2. Using the temporary IDs that resolved in the previous step, try to evolve the all populations other than `upserts-e` further. That is, we might be able to evolve an entity `[-1 a -2]` in `upserts-ev` to `[-1 a e]` (in `upserts-e`) or to `[e a -2]` (in `allocations-v`) or event to `[e a v]` (in `inert`) next generation. Similarly, we may be able to evolve:
* some entities in `allocations-ev` to `allocations-e`, `allocations-v`, or `inert`;
* some entities in `allocations-e` to `inert`;
* some entities in `allocations-v` to `inert`.
Eventually, the population `upserts-e` will be empty.
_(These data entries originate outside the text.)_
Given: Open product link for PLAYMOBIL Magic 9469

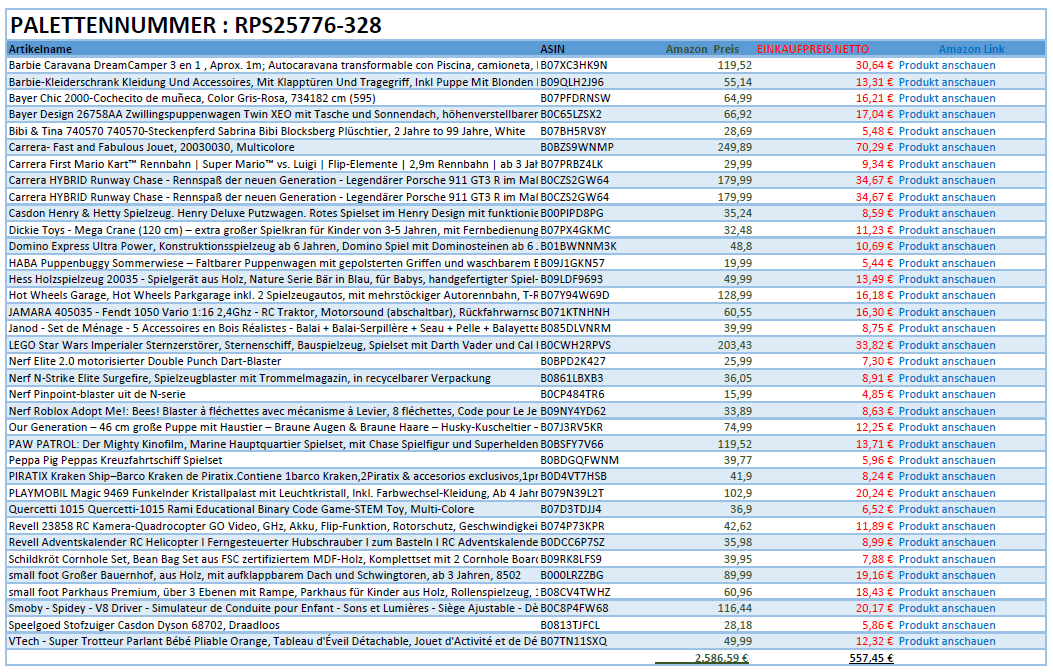Looking at the screenshot, I should coord(946,493).

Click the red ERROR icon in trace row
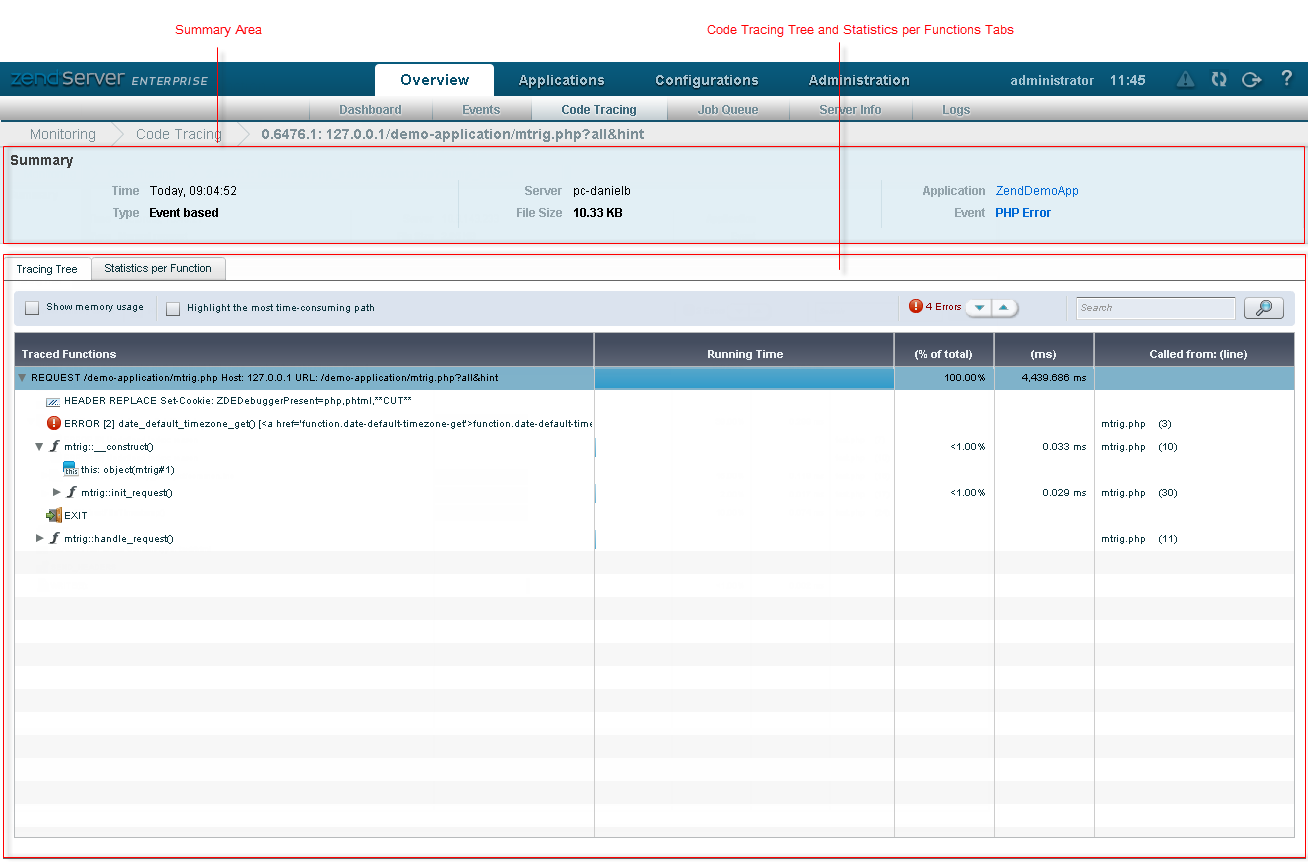tap(54, 423)
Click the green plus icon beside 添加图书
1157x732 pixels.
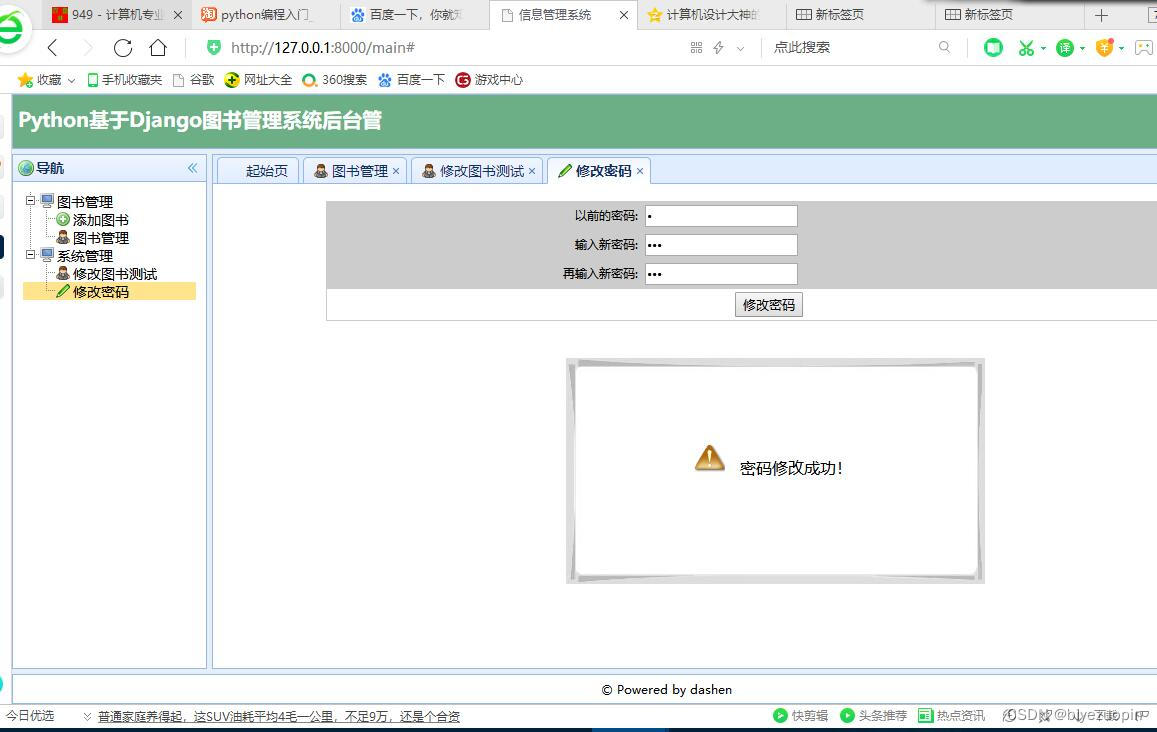[62, 219]
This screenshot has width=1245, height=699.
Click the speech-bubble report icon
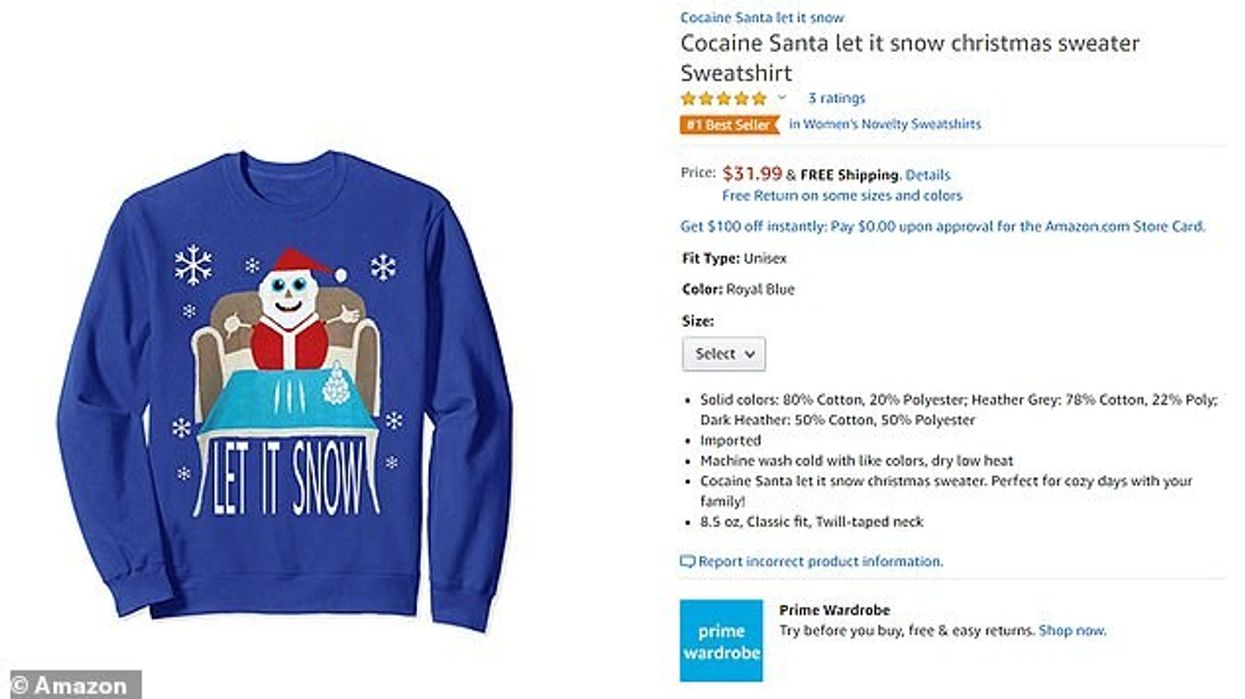click(x=687, y=562)
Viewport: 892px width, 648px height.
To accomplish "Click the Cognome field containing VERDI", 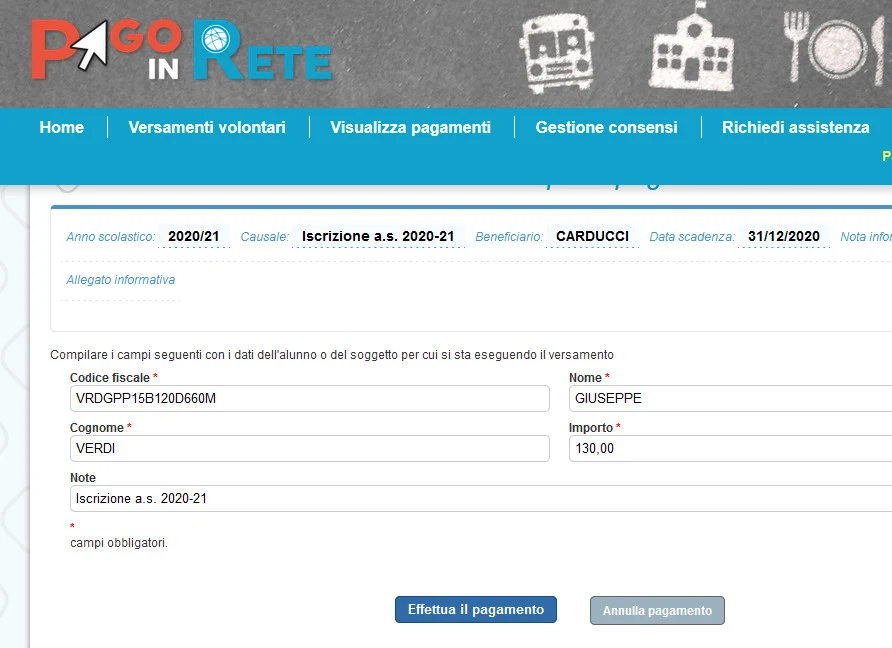I will point(308,448).
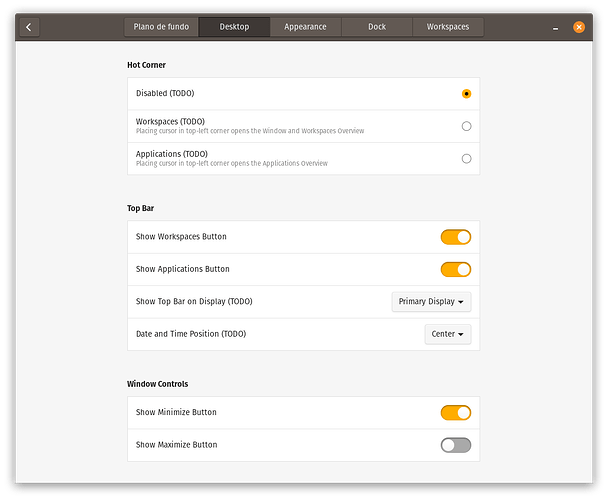
Task: Close the settings window
Action: point(579,27)
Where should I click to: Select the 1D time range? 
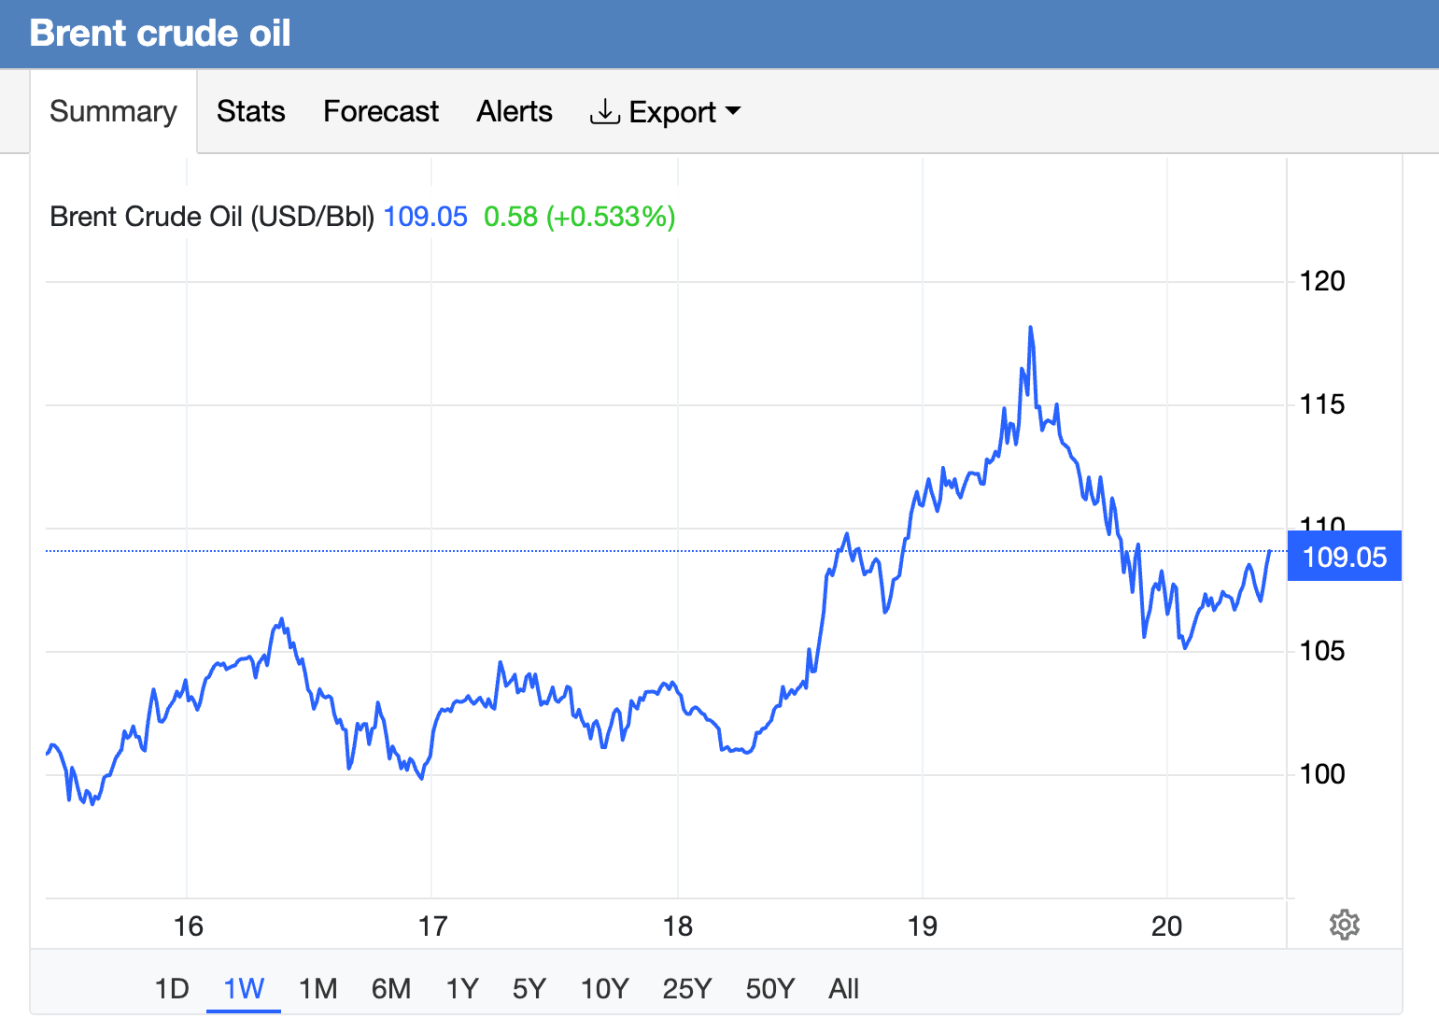pyautogui.click(x=171, y=988)
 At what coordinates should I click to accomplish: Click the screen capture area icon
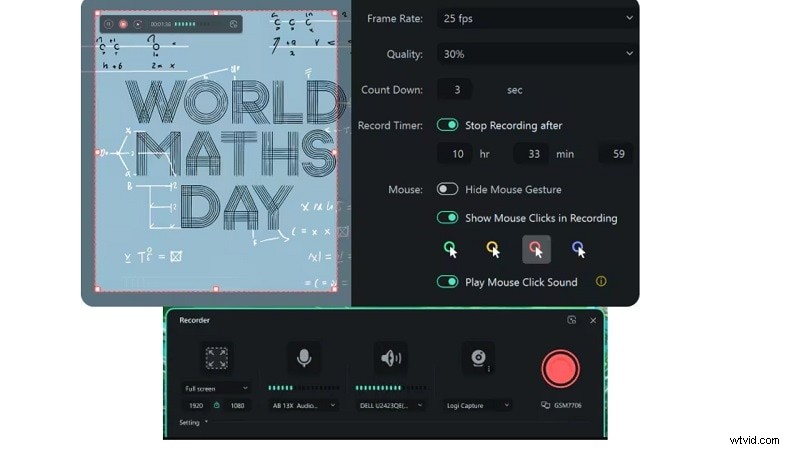[x=216, y=359]
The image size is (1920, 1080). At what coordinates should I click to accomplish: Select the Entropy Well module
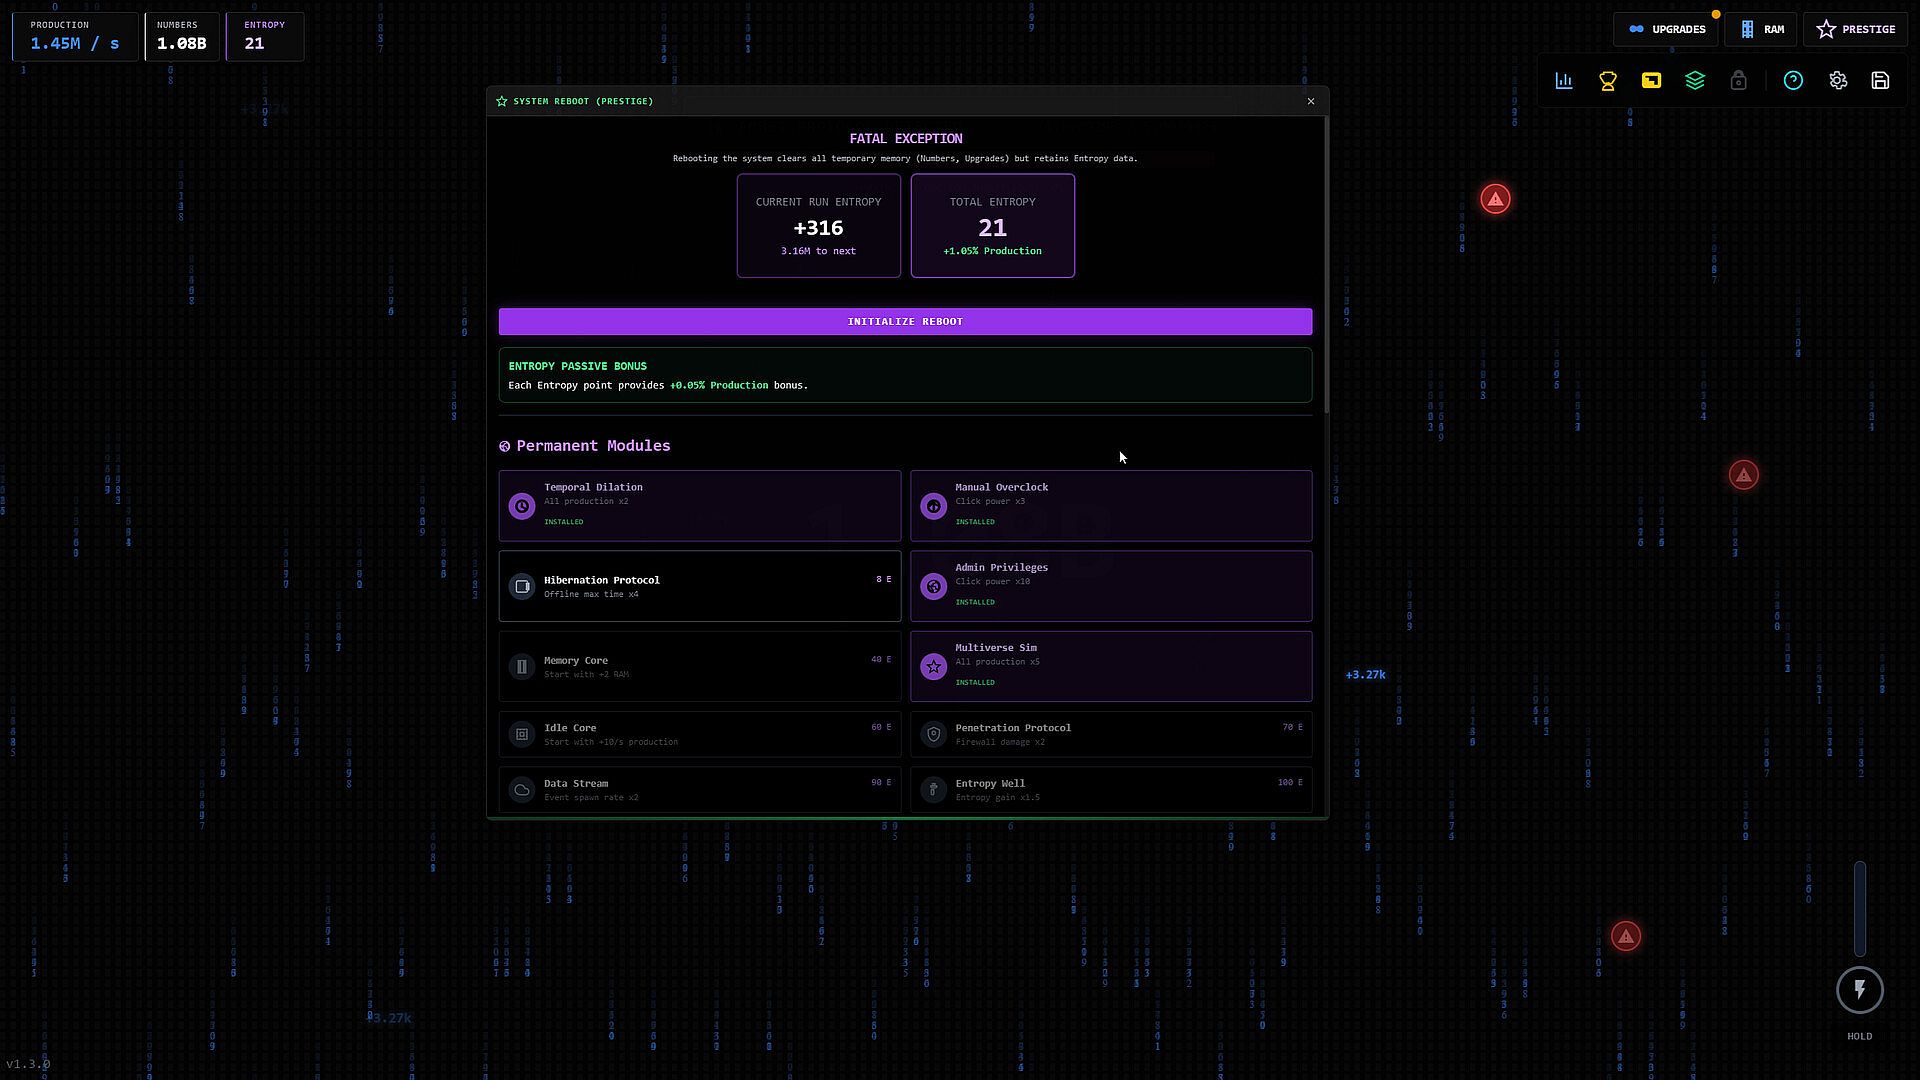pyautogui.click(x=1111, y=789)
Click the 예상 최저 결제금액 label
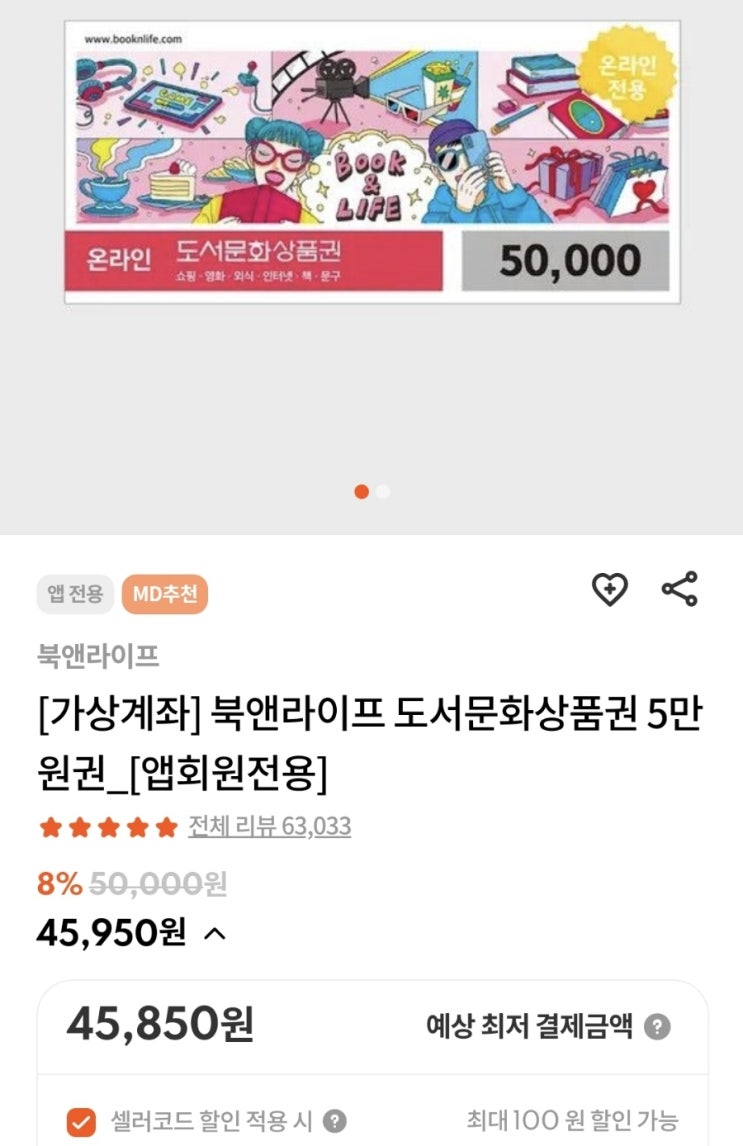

At this point, we evolve every complex upsert `[-1 a -2]` in `upserts-ev` to `allocations-ev`.
Finally, we allocate new entids for any temporary IDs unresolved in `allocations-ev`, `allocations-e`, and `allocations-v`. We're done!
It should not be difficult to write a formal proof of correctness of the algorithm, but I haven't done so.
As a future optimization, entities that upserted do not need to be inserted in the SQL store: they upserted, so they already exist in the DB. (We still need to verify uniqueness and ensure that no overlapping assertions occur.) Similarly, entities that contain temp IDs that required allocation do not need to be checked for existence before they are inserted into the SQL store, so they can be inserted more efficiently than arbitrary entities.